### WHAT THE TASK ASKS
Please copy out each of the following records line for line, leaving every character unchanged.

-- start of DATA SECTION --

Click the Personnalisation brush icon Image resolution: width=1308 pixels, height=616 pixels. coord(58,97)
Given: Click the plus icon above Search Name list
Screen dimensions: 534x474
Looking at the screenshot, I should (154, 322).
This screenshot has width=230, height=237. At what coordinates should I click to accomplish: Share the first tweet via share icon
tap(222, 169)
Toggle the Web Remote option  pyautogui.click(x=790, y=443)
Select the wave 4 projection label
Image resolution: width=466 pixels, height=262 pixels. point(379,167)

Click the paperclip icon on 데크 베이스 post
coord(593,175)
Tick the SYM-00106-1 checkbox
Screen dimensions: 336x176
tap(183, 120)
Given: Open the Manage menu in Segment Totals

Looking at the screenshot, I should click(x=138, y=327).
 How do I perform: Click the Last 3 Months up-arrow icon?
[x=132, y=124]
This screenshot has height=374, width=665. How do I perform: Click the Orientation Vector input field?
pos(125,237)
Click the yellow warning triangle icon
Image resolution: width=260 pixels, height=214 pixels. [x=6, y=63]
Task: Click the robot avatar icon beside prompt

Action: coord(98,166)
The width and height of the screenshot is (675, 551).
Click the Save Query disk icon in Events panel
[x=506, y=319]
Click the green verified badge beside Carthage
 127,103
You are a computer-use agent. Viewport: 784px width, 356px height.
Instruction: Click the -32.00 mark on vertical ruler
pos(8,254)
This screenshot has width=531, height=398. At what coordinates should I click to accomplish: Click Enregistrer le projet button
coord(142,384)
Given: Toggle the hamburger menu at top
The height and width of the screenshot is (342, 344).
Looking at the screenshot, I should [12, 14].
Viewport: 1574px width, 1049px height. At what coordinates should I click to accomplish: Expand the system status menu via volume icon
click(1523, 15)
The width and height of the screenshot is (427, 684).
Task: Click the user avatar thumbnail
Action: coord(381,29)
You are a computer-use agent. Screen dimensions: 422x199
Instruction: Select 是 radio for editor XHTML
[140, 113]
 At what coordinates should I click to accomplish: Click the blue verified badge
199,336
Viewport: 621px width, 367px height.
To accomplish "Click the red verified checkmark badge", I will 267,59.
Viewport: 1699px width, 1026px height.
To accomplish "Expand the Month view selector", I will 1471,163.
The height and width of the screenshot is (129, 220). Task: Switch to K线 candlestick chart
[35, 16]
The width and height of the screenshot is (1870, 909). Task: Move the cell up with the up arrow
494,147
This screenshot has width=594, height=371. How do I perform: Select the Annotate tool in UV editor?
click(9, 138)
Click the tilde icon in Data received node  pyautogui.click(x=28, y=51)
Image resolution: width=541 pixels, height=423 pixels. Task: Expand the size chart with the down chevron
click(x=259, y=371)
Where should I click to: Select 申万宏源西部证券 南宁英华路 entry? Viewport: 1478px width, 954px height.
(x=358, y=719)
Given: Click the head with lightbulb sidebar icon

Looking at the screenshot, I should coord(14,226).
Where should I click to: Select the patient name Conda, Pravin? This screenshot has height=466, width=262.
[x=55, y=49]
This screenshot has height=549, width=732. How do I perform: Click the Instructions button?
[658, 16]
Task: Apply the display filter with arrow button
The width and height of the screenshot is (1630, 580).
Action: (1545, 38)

-- end of DATA SECTION --

### EXERCISE ANSWER
Click the Personnalisation brush icon Image resolution: width=1308 pixels, height=616 pixels. coord(58,97)
Given: Click the plus icon above Search Name list
Screen dimensions: 534x474
Looking at the screenshot, I should (154, 322).
This screenshot has width=230, height=237. At what coordinates should I click to accomplish: Share the first tweet via share icon
tap(222, 169)
Toggle the Web Remote option  pyautogui.click(x=790, y=443)
Select the wave 4 projection label
Image resolution: width=466 pixels, height=262 pixels. point(379,167)

Click the paperclip icon on 데크 베이스 post
coord(593,175)
Tick the SYM-00106-1 checkbox
Screen dimensions: 336x176
tap(183, 120)
Given: Open the Manage menu in Segment Totals

Looking at the screenshot, I should click(x=138, y=327).
 How do I perform: Click the Last 3 Months up-arrow icon?
[x=132, y=124]
This screenshot has height=374, width=665. How do I perform: Click the Orientation Vector input field?
pos(125,237)
Click the yellow warning triangle icon
Image resolution: width=260 pixels, height=214 pixels. [x=6, y=63]
Task: Click the robot avatar icon beside prompt

Action: coord(98,166)
The width and height of the screenshot is (675, 551).
Click the Save Query disk icon in Events panel
[x=506, y=319]
Click the green verified badge beside Carthage
 127,103
You are a computer-use agent. Viewport: 784px width, 356px height.
Instruction: Click the -32.00 mark on vertical ruler
pos(8,254)
This screenshot has width=531, height=398. At what coordinates should I click to accomplish: Click Enregistrer le projet button
coord(142,384)
Given: Toggle the hamburger menu at top
The height and width of the screenshot is (342, 344).
Looking at the screenshot, I should [12, 14].
Viewport: 1574px width, 1049px height. At what coordinates should I click to accomplish: Expand the system status menu via volume icon
click(1523, 15)
The width and height of the screenshot is (427, 684).
Task: Click the user avatar thumbnail
Action: coord(381,29)
You are a computer-use agent. Screen dimensions: 422x199
Instruction: Select 是 radio for editor XHTML
[140, 113]
 At what coordinates should I click to accomplish: Click the blue verified badge
199,336
Viewport: 621px width, 367px height.
To accomplish "Click the red verified checkmark badge", I will 267,59.
Viewport: 1699px width, 1026px height.
To accomplish "Expand the Month view selector", I will 1471,163.
The height and width of the screenshot is (129, 220). Task: Switch to K线 candlestick chart
[35, 16]
The width and height of the screenshot is (1870, 909). Task: Move the cell up with the up arrow
494,147
This screenshot has width=594, height=371. How do I perform: Select the Annotate tool in UV editor?
click(9, 138)
Click the tilde icon in Data received node  pyautogui.click(x=28, y=51)
Image resolution: width=541 pixels, height=423 pixels. Task: Expand the size chart with the down chevron
click(x=259, y=371)
Where should I click to: Select 申万宏源西部证券 南宁英华路 entry? Viewport: 1478px width, 954px height.
(x=358, y=719)
Given: Click the head with lightbulb sidebar icon

Looking at the screenshot, I should coord(14,226).
Where should I click to: Select the patient name Conda, Pravin? This screenshot has height=466, width=262.
[x=55, y=49]
This screenshot has height=549, width=732. How do I perform: Click the Instructions button?
[658, 16]
Task: Apply the display filter with arrow button
The width and height of the screenshot is (1630, 580).
Action: (1545, 38)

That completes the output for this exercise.